Psalm 104:23 Man goeth forth unto his work and to his labour until the evening.

Proverbs 6:6 Go to the ant, thou sluggard; consider her ways, and be wise:

7 Which having no guide, overseer, or ruler,

8 Provideth her meat in the summer, and gathereth her food in the harvest.

Proverbs 10:4 He becometh poor that dealeth with a slack hand: but the hand of the diligent maketh rich.

Proverbs 13:4 The soul of the sluggard desireth, and hath nothing: but the soul of the diligent shall be made fat.

11 Wealth gotten by vanity shall be diminished, but he that gathereth by labour shall increase.

Proverbs 22:29 Seest thou a man diligent in his business? he shall stand before kings; he shall not stand before mean men.

Proverbs 31:10 Who can find a virtuous woman? for her price is far above rubies.

27 She looketh well to the ways of her household, and eateth not the bread of idleness.

Ephesians 4:28 Let him that stole steal no more: but rather let him labour, working with his hands the thing which is good, that he may have to give to him that needeth.

II Thessalonians 3:6 Now we command you, brethren, in the name of our Lord Jesus Christ, that ye withdraw yourselves from every brother that walketh disorderly, and not after the tradition which he received of us.

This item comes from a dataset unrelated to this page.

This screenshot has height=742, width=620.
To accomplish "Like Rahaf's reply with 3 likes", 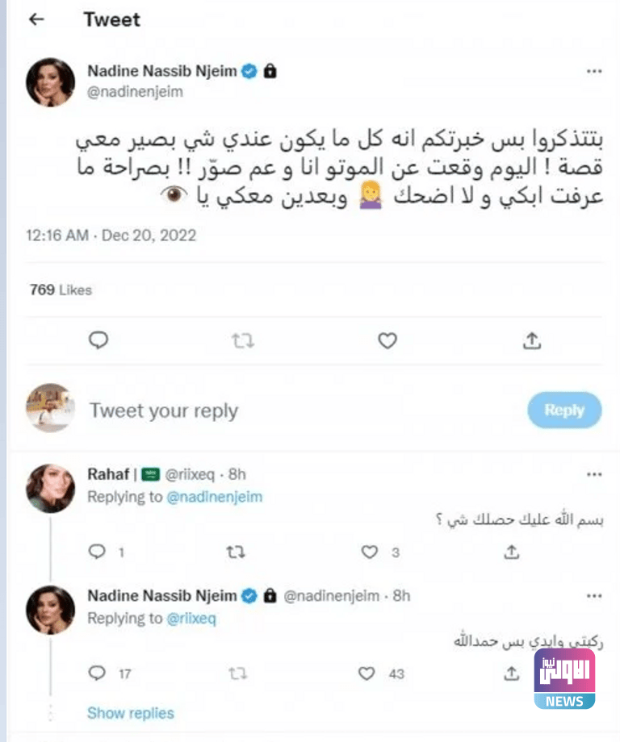I will point(370,552).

7 For yourselves know how ye ought to follow us: for we behaved not ourselves disorderly among you;

8 Neither did we eat any man’s bread for nought; but wrought with labour and travail night and day, that we might not be chargeable to any of you:

9 Not because we have not power, but to make ourselves an ensample unto you to follow us.

10 For even when we were with you, this we commanded you, that if any would not work, neither should he eat.

11 For we hear that there are some which walk among you disorderly, working not at all, but are busybodies.


MEMORY VERSE: Now them that are such we command and exhort by our Lord Jesus Christ, that with quietness they work, and eat their own bread. But ye, brethren, be not weary in well doing. —II Thessalonians 3:12-13


CENTRAL THOUGHT: Work and industry is enjoined in Scripture, from the Old Testament to the New, as being a command given to Adam and Eve, as being part of the Old Law, and is very much connected to the Christian faith and experience under the new dispensation.




Proverbs 10:4 “Slack”: negligent; idle; also, deceitful. “Diligent”: comes from a word meaning sharpen; sharp; acute. The word is also translated trench (as of the sharp tool for digging one), decision (a sharp mind; decisive), threshing instrument (sharp tool), or gold, as of the sharp edge of the miner’s tools or the decisive earnestness with which the gold miner goes about his work.

Proverbs 31:10 “Virtuous”: strength; efficiency; valiant; able. A woman of faculty, capacity and ability.

Proverbs 31:27 “Looketh well”: keeps watch or careful surveillance over all that goes on in the family. “The bread of idleness”: the bread of an idle woman, without labor. A virtuous woman feeds upon bread won by active labor and conscientious diligence.

II Thessalonians 3:7 “Follow”: imitate. “Disorderly”: a word applied to soldiers out of rank.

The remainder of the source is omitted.